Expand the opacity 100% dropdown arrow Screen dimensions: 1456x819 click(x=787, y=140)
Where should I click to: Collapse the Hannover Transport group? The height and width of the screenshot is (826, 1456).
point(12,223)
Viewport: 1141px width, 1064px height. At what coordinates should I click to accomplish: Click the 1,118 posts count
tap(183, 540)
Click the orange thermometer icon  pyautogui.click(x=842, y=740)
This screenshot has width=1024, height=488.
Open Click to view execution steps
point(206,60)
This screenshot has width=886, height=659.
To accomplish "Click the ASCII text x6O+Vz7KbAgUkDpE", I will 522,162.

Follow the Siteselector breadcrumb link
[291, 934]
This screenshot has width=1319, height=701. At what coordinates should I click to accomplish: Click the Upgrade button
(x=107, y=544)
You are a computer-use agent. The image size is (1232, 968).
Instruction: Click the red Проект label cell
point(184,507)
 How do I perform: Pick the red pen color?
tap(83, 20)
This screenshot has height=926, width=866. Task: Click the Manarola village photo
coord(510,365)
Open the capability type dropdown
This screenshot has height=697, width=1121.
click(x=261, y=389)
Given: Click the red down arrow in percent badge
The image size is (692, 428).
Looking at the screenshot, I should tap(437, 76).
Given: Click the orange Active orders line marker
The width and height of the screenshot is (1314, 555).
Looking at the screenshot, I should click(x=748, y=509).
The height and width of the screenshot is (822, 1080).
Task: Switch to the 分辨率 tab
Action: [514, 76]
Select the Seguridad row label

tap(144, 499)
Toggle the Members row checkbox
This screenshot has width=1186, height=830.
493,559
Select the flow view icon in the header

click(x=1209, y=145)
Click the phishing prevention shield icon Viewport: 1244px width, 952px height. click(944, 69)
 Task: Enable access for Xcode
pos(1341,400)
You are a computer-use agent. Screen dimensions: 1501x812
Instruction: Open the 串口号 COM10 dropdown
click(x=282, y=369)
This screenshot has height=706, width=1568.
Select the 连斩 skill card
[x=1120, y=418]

━━━━━━━━━━

Update the listing above by replacing each occurrence of "Instruction" with "Directive", leaving everything else unchanged.

Expand the opacity 100% dropdown arrow Screen dimensions: 1456x819 click(x=787, y=140)
Where should I click to: Collapse the Hannover Transport group? The height and width of the screenshot is (826, 1456).
point(12,223)
Viewport: 1141px width, 1064px height. At what coordinates should I click to accomplish: Click the 1,118 posts count
tap(183, 540)
Click the orange thermometer icon  pyautogui.click(x=842, y=740)
This screenshot has width=1024, height=488.
Open Click to view execution steps
point(206,60)
This screenshot has width=886, height=659.
To accomplish "Click the ASCII text x6O+Vz7KbAgUkDpE", I will 522,162.

Follow the Siteselector breadcrumb link
[291, 934]
This screenshot has width=1319, height=701. At what coordinates should I click to accomplish: Click the Upgrade button
(x=107, y=544)
You are a computer-use agent. The image size is (1232, 968).
Directive: Click the red Проект label cell
point(184,507)
 How do I perform: Pick the red pen color?
tap(83, 20)
This screenshot has height=926, width=866. Task: Click the Manarola village photo
coord(510,365)
Open the capability type dropdown
This screenshot has height=697, width=1121.
click(x=261, y=389)
Given: Click the red down arrow in percent badge
The image size is (692, 428).
Looking at the screenshot, I should tap(437, 76).
Given: Click the orange Active orders line marker
The width and height of the screenshot is (1314, 555).
Looking at the screenshot, I should click(x=748, y=509).
The height and width of the screenshot is (822, 1080).
Task: Switch to the 分辨率 tab
Action: [514, 76]
Select the Seguridad row label

tap(144, 499)
Toggle the Members row checkbox
This screenshot has width=1186, height=830.
493,559
Select the flow view icon in the header

click(x=1209, y=145)
Click the phishing prevention shield icon Viewport: 1244px width, 952px height. click(944, 69)
 Task: Enable access for Xcode
pos(1341,400)
You are a computer-use agent. Screen dimensions: 1501x812
Directive: Open the 串口号 COM10 dropdown
click(x=282, y=369)
This screenshot has height=706, width=1568.
Select the 连斩 skill card
[x=1120, y=418]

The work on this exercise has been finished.